● **Stored entries**:
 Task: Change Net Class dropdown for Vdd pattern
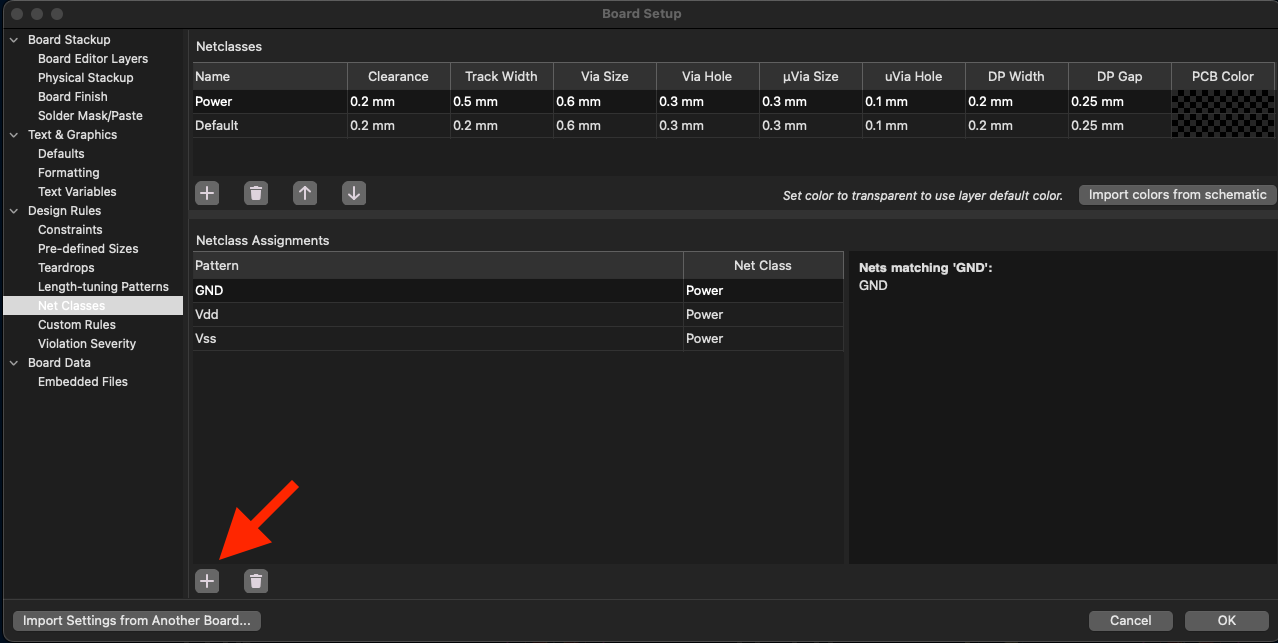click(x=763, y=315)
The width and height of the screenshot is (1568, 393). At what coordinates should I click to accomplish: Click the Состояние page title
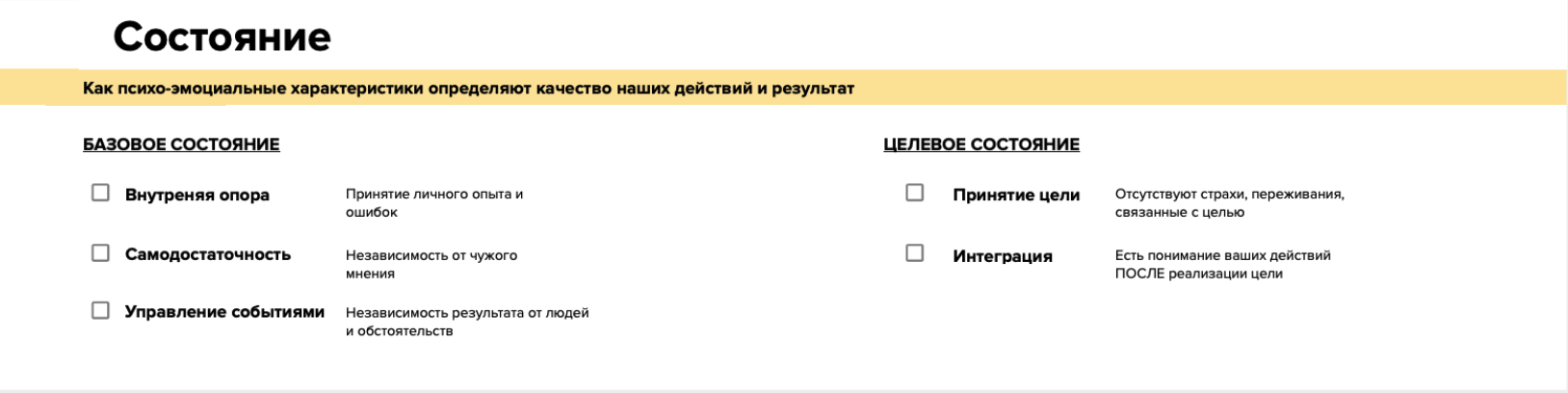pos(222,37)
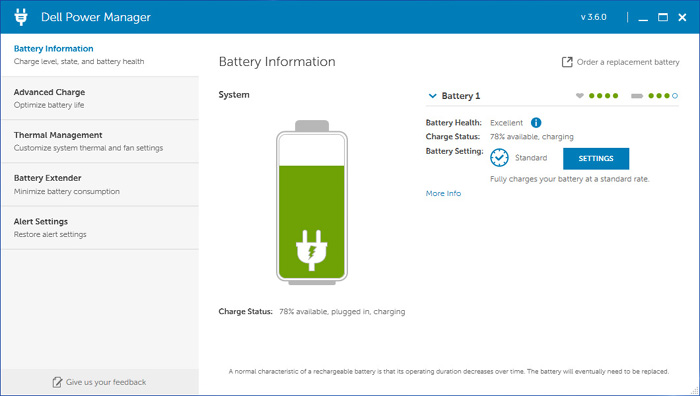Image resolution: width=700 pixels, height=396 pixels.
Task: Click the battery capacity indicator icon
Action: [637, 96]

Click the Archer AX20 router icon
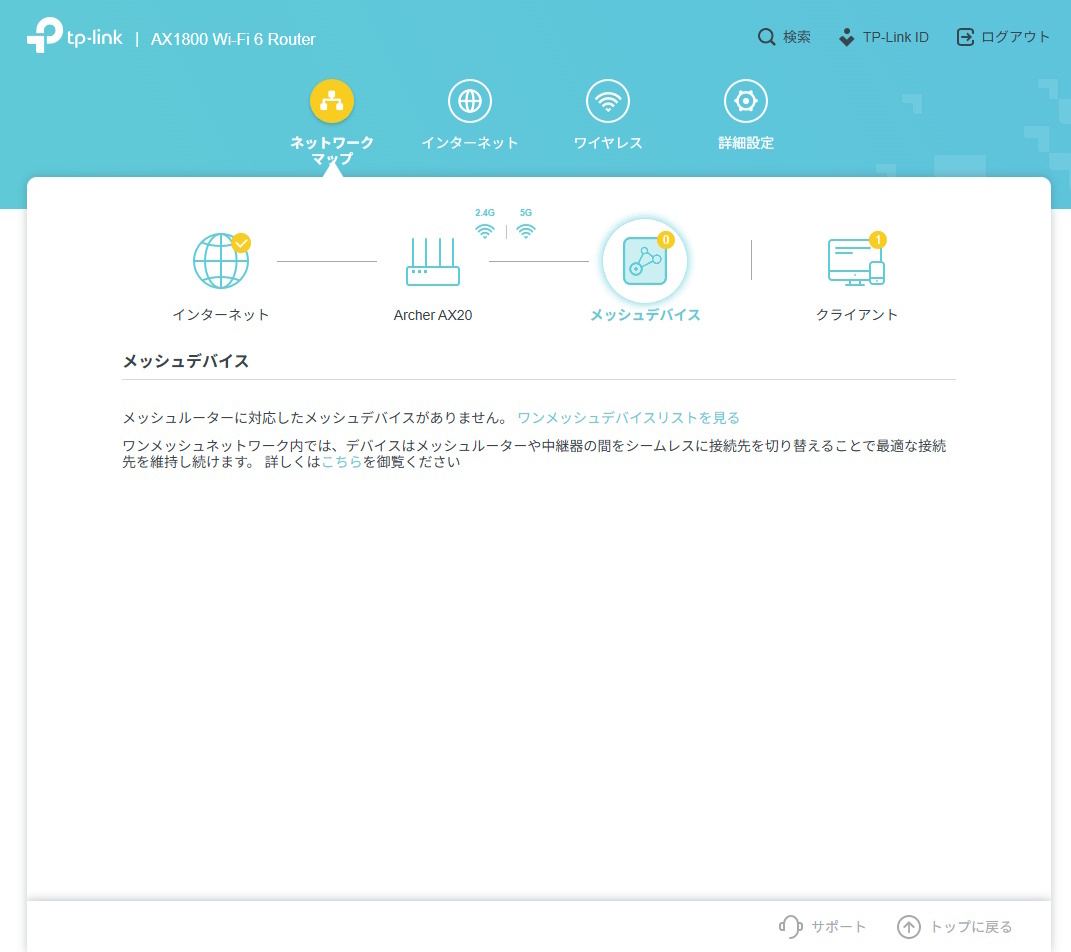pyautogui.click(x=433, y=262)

● **Task instructions**:
Keep the pictures out of the copy and write out the data exactly as it stands.

● **Reply to the exercise**:
 Task: Change Net Class dropdown for Vdd pattern
click(x=763, y=315)
The width and height of the screenshot is (1568, 393). At what coordinates should I click to accomplish: Click the Состояние page title
pos(222,37)
Image resolution: width=700 pixels, height=396 pixels.
Task: Click the battery capacity indicator icon
Action: [637, 96]

Click the Archer AX20 router icon
pyautogui.click(x=433, y=262)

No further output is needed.